- [Passage given]
## START

3. Suppose \(s\) is even. Then

(3)\[\begin{align} 0 \, (\text{mod} \, N) & = r^{s} - 1 \tag{definition of order} \\ & = (r^{s/2} - 1)(r^{s/2} + 1) \tag{Factoring} \end{align}\]

- Recall $r^{\phi(N)} \equiv 1 \, (\text{mod} \, N)$ by Euler's theorem.
- Thus $s | \phi(N)$.

4. Suppose further that neither \((r^{s/2} - 1)\) nor \((r^{s/2} + 1)\) is a multiple of \(N\). Then either \(\text{gcd}(r^{s/2} - 1, N)\) or \(\text{gcd}(r^{s/2} + 1, N)\) is a factor of \(N\), which gives us \(p\) and subsequently \(q\).

5. If either condition 3 or 4 fail, goto 1. The probability that steps 3 and 4 succeed is greater than \(1/2\). See Neilsen and Chuang Theorem A4.13.

Example

Factor \(N = 3 \cdot 5\).

N = 35   # number we are trying to factor

# Step 1
r = 17    # randomly choosen

# Step 2: Order find somehow
xs = [x for x in range(15)]
ys = [(r ** x) % N for x in xs]
plt.plot(xs, ys, marker='x')

## END

- [Problem]
According to the factoring passage, what is the probability that steps 3 and 4 succeed? Please answer in one sentence.

- [Data lines]

## START

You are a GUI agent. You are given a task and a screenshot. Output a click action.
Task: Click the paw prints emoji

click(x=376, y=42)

## END
## START

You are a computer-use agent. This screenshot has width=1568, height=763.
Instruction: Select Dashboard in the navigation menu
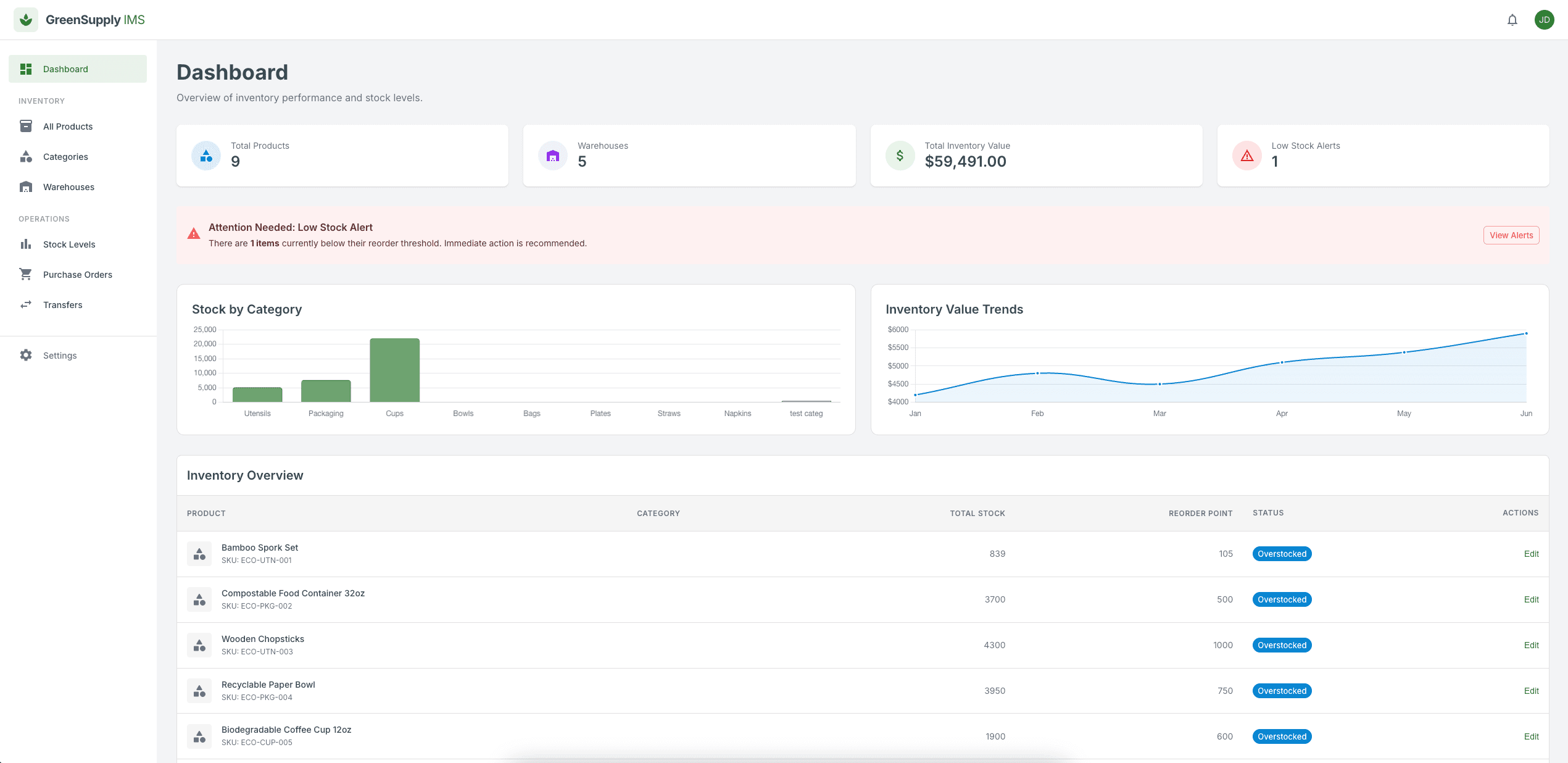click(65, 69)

## END
## START

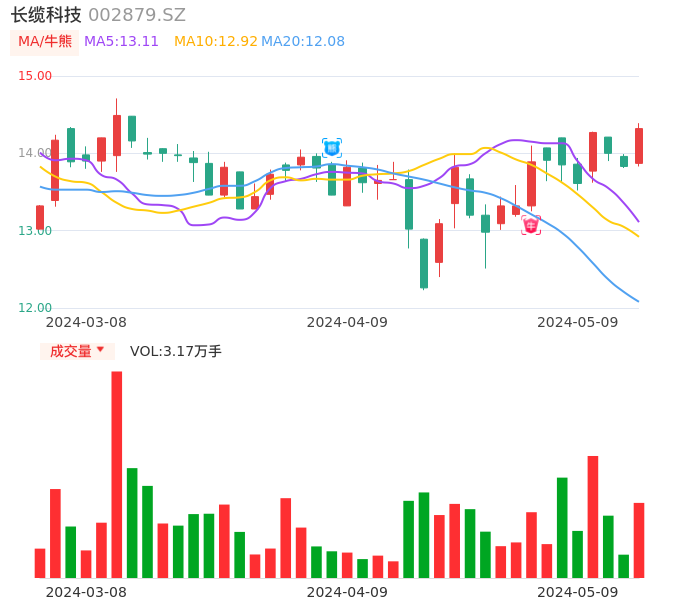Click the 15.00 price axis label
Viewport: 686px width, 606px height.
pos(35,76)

## END

- [Written response]
The probability that steps 3 and 4 succeed is greater than 1/2.